And you know I found that I was encouraged to hire real top notch CFO CMO CTO CFO – the whole c suite thing – and I actually think I probably, not in terms of individual individuals were fine and great, but I probably was encouraged to over hire which then made the business a bit too top heavy but unwieldy and very expensive in my C Suite.

Bill was a million pounds a year and we were a business with revenues of two and a half to three million before we did the merger with Tepilo. So after that when we plugged the Channel 4 and Urban.co.uk we we had six and a half to seven million revenue.

So that kind of stuff made sense. But you know a million pound a year for a c suite and a business that’s got revenues of two and a half three million.

– Michele Schirru

Madness, if you allow me

– Russell Quirk

It does not make sense but VC would say  “it does make sense because you need to put yourself in a position so that you’re investable” and that that team needs to be. If you’re going to IPO the CFO is really important. You need to have him in place way before you IPO because of course he needs to be intimately acquainted with the business and so on.

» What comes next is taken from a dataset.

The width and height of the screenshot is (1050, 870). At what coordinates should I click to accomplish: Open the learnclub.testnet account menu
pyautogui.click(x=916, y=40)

And there’s a logic to that. I get that. But the practicalities of that just don’t kind of work. Guys earning 150 200 grand that you’ve given a load of equity away to. On the off chance that you might raise big and have a big exit. You know we need to understand in any sector whether it’s insurance fintech retail whatever, all the startups that they’re all aiming for the same goal which is a big exit either a trade sale or a sale to a private equity firm or an IPO, a tiny percentage of businesses hit that mark, a tiny percentage of businesses even go from raising seed to raising Series A.

In fact Seedcamp used to say that it was about 6 percent of businesses that raise seed would then go raise series A. So in other words 94 percent of businesses that raise seed don’t survive or they survive on a very very basis. So we will have this kind of founder attitude that you know I think being a founder is kind of the train driver or the astronaut for the 60s 70s and 80s you know which everybody wanted to be now everybody wants to be a founder almost regardless of the business regardless of the idea. And frankly it’s too crowded. And it means it’s a really crappy ideas out there, they mirror what happened in online estate agency which is kind of huge momentum and excitement about a particular disruptive element of the sector.

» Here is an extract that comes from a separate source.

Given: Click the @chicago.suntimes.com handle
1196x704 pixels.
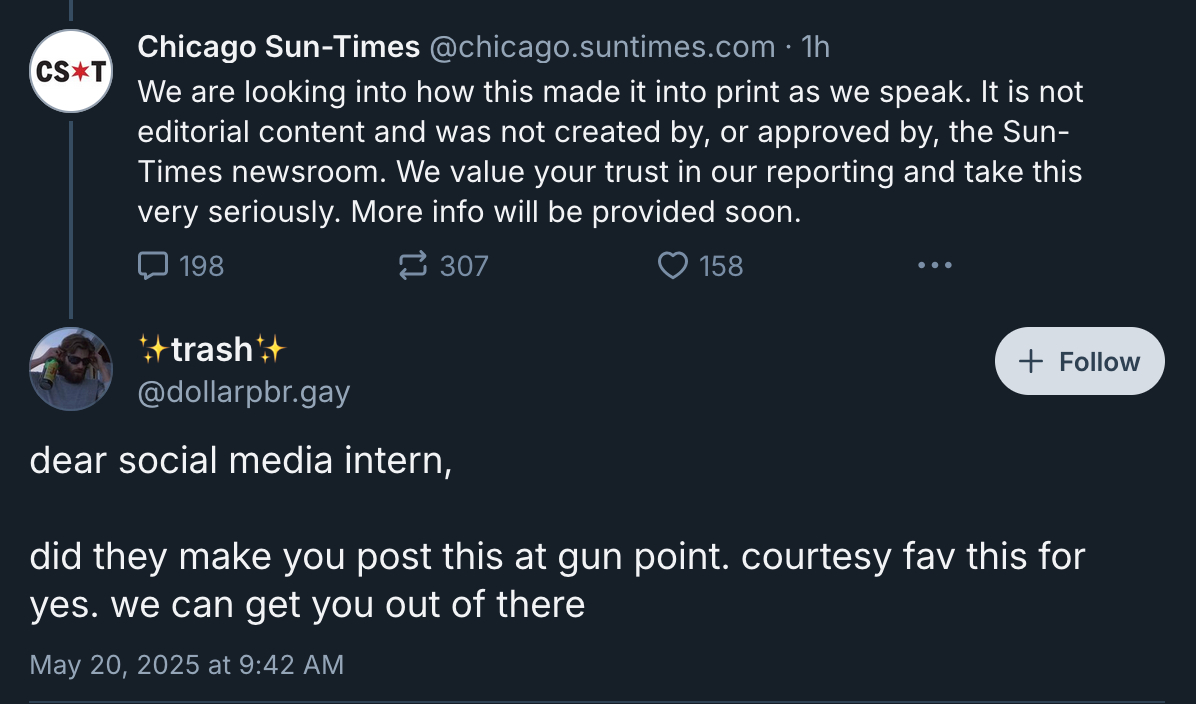Looking at the screenshot, I should pyautogui.click(x=602, y=46).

Then everybody jumped seating so lots of participants. They all raise lots of money. Could all the investors on the periphery all very excited but then ultimately there’s only room for one or two. So the long tail which is the vast majority of participants crash and burn and we’re going to see that over the next two or three years I’m afraid.

With with various businesses in various sectors including PropTech, a kind of overambitious overfunded there’s not enough room for them all to grow at the pace they need to in that particular industry.

– Michele Schirru

I think you are introducing something that it was on my list of questions because it relates to Purplebricks I think, where essentially so we made a frame for very overcrowded online estate agency marketplace because I think we were saying before recording there are 25 to 40 maybe online agents at the moment.

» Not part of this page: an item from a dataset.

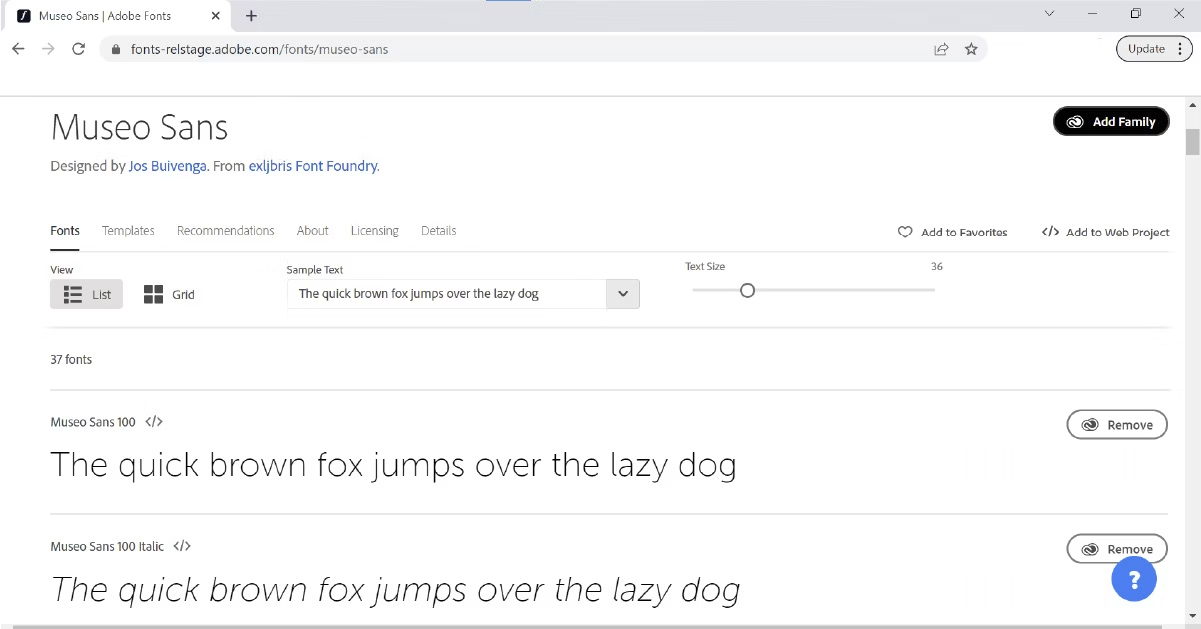
Task: Click the share icon in the address bar
Action: point(941,48)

And obviously they all rely on heavy marketing and heavy expenditure on that and numbers are not really growing in terms of market share because I think you are in the UK around 7 to 8 percent overall.

– Russell Quirk

Not even that, it’s 5 or 6 percent online estate agency market share of which Purplebricks have about 65 percent.

– Michele Schirru

Right, fine. In one of your last comments you were mentioning about the Purplebricks numbers which you know they had to listings down revenues down profit down. So is the model dead? What does it need to happen to make this thing continue and thrive in this market essentially?

– Russell Quirk

Okay. So let’s start with the beginning of Purplebricks in terms of the evidence the data so forget for a second what Vic Darby the new CEO says in his kind of PR gilded statements to the city about you know everything’s great everything’s on the up and we’re going to have a 10 percent market share. The reality is that Purplebricks have a 4 percent market share of listings in the UK. The jury is out in terms of how many properties they actually sell. So I suspect their sold-market share is quite a bit less than 4 percent now.

The problem for Purplebricks is that they have plateaued. So their listings have actually dropped in the UK by about 15 percent year on year revenue has kind of plateaued. They just put prices up to try and increase revenue will be interesting to see what happens as a consequence of that on volumes. They’re now trying to cut costs quite aggressively.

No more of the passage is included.